Extrait fourni:
──────
PROMENADES À TRAVERS LE
PARIS DES MARTYRS
1523 -
1559
CHAPITRE VI
La Place de Grève
(Suite)
Le concile ne pouvait pas oublier le
péril
« luthérien. » Le 22
mars, en effet, nous le voyons remontrer à
la cour du Parlement que des plaintes ont
été faites contre deux libelles
récents que l'on expose publiquement en
vente, tant au Palais qu'en ville, et
s'élevant entre autres, contre le
célibat des prêtres. Le concile avait
prononcé des censures d'excommunication
contre les imprimeurs et les vendeurs et il
demandait au Parlement de les poursuivre au civil,
de défendre la publication et la vente de
n'importe quel libelle concernant la
Ste-Écriture et la religion
chrétienne sans qu'ils aient
été visités par la
Faculté de théologie. La Cour y
consentit et fit défendre à son de
trompe la vente et l'achat de ces libelles
dangereux. Ceux qui les possédaient,
devaient sans délai les
déposer au greffe de la cour. Le Parlement
décidait en outre de faire une enquête
pour savoir qui avait
apporté, imprimé et fait vendre ces
livres.
Cette mesure qui provoquait des visites
à domicile devait faire bien des victimes.
Elle ne devait pas tarder à atteindre Louis
de Berquin qui ne cachait guère ses
opinions.
Dans une visite faite le 13 mai 1523, on
trouva chez lui des livres suspects. Il y en avait
de diverses sortes. Il y avait des traductions de
Luther et de Mélanchton, par Berquin
lui-même et des ouvrages des fameux
hérétiques Le 8 juillet, Lizet fit un
rapport dans lequel il demandait à la Cour
de décider que tous les livres de Luther que
l'on trouverait en ville, devraient être
apportés au greffe et il en fut ainsi
décidé le 8 juillet
(1).
──────
Documents sources:
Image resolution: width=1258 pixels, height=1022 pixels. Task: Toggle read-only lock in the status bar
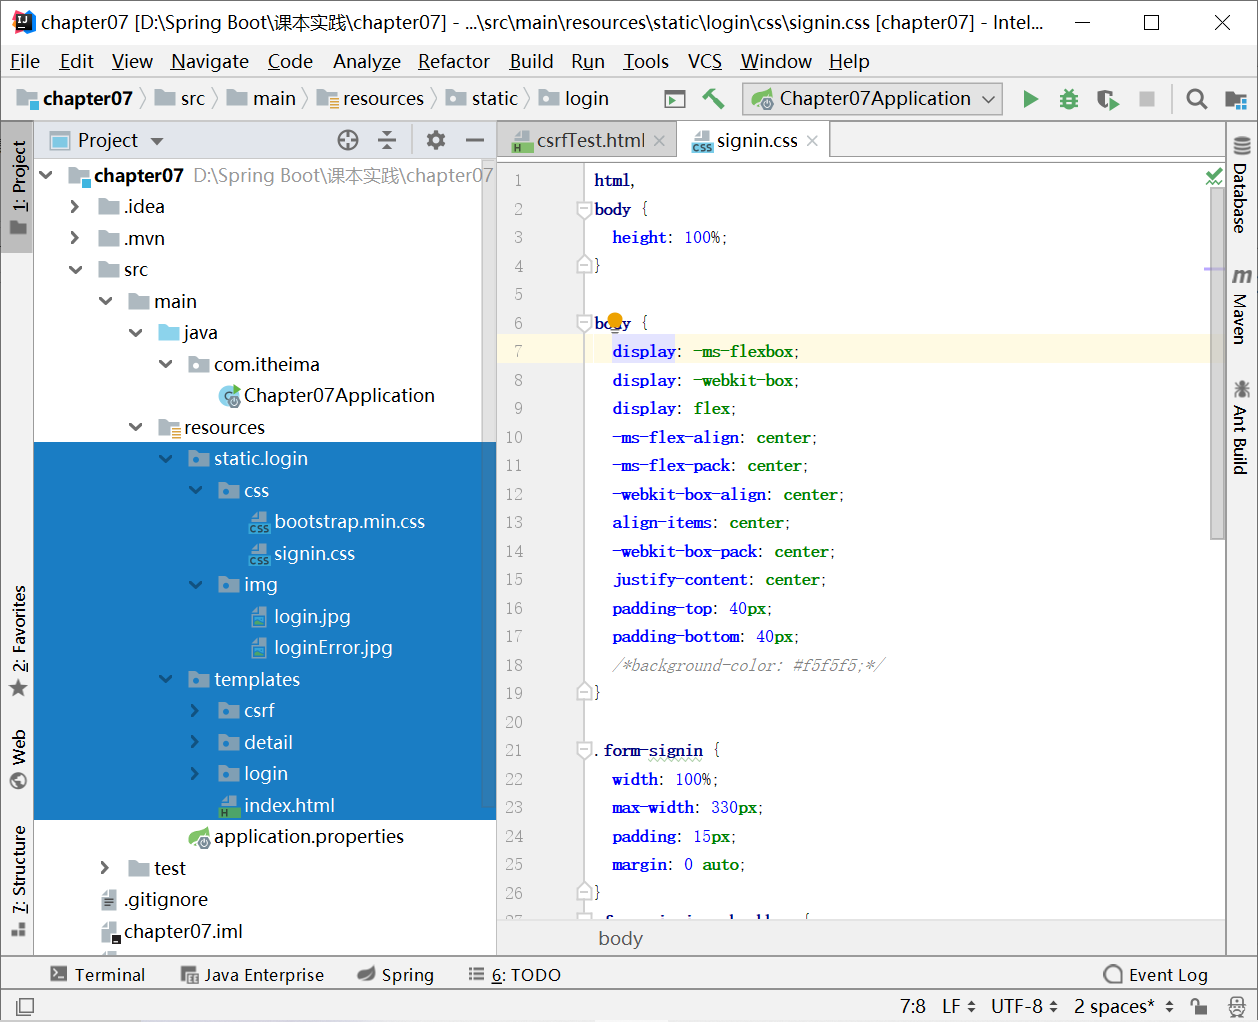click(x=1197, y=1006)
──────
Consigne:
Répondez aux questions suivantes d'après l'extrait fourni sur la place de Grève.
1. Contre quoi s'élevaient, entre autres, les deux libelles dont se plaignait le concile ?
2. De quelle manière la Cour fit-elle défendre la vente et l'achat de ces libelles ?
3. À quelle date une visite permit-elle de trouver des livres suspects chez Louis de Berquin ?

Réponse rédigée:
1. Contre le célibat des prêtres.
2. À son de trompe.
3. Le 13 mai 1523.